Menhub Minta GeNose Dipakai di Stasiun Ramai Penumpang
JAKARTA, iNews.id - GeNose, alat deteksi Covid-19 berbasis embusan nafas akan digunakan di moda transportasi umum. Salah satunya di stasiun kereta api.
Menteri Perhubungan, Budi Karya Sumadi meminta alat tes buatan peneliti Universitas Gadjah Mada (UGM) tersebut dipakai di stasiun-stasiun yang memiliki banyak penumpang. Alat tes tersebut akan disebar hingga ke 20 kota di Indonesia.
"Kami ingin ke stasiun yang penumpangnya banyak, jadi alat ini juga lebih teruji dan sosialisasi merata ke seluruh Jawa," katanya di Stasiun Pasar Senen, Jakarta, Rabu (3/1/2021).
Dia mengatakan penggunaan GeNose C19 juga akan dilakukan secara bertahap di stasiun-stasiun, mulai dari Stasiun Tugu Yogyakarta, Stasiun Pasar Senen Jakarta, hingga ke Semarang, Solo, Surabaya, dan Cirebon.
Ini Syarat Pemeriksaan GeNose C19 bagi Penumpang Kereta Api
“Proses dilakukan bertahap supaya segala sesuatu terukur dengan baik. Kami akan coba di tempat yang aman setelah Tugu dan Senen akan ke Surabaya, Semarang, Bandung, Solo dan kami akan ke Cirebon, sehingga lebih ‘challenging’ (menantang) dengan lebih banyak penumpang,” ujarnya.

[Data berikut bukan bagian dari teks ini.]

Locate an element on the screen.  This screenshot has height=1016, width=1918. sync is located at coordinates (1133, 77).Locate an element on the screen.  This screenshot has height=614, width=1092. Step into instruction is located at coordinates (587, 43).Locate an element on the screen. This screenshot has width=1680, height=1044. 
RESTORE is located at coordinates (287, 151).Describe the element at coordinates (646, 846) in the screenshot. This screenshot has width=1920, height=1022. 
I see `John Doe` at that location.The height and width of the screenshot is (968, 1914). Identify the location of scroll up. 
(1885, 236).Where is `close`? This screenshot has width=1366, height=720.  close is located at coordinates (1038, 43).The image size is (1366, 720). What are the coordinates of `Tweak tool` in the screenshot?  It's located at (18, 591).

Mantan direktur utama PT Angkasa Pura II (Persero) itu mengatakan pemeriksaan dengan GeNose dalam waktu bertahap akan dilakukan di 10 kota. Kemudian akan ditingkatkan menjadi 20 kota.
Dia menambahkan penggunaan GeNose dapat menjamin protokol kesehatan selain kewajiban utama Kemenhub, yakni menjamin keselamatan. “Kita harus memastikan mereka yang melakukan perjalanan aman dari terpapar Covid-19. Kami juga meminta review detil agar penggunaan genose efektif dilakukan,” katanya.
Mulai 5 Februari 2021, KAI menyediakan layanan pemeriksaan GeNose C19 di Stasiun Pasar Senen dan Stasiun Yogyakarta sebagai syarat untuk naik KA jarak jauh.
Sebelum menggunakan layanan tersebut, terdapat syarat-syarat yang perlu pelanggan ketahui agar hasilnya akurat, di antaranya calon penumpang harus dalam kondisi sehat, telah memiliki tiket, serta dilarang merokok, makan, minum (kecuali air putih), selama 30 menit sebelum pemeriksaan sampel napas.
Hasil pemeriksaan yang menunjukkan negatif berlaku 3 x 24 jam sejak dikeluarkannya print-out. Jika hasilnya positif, calon penumpang tidak diperbolehkan naik kereta api.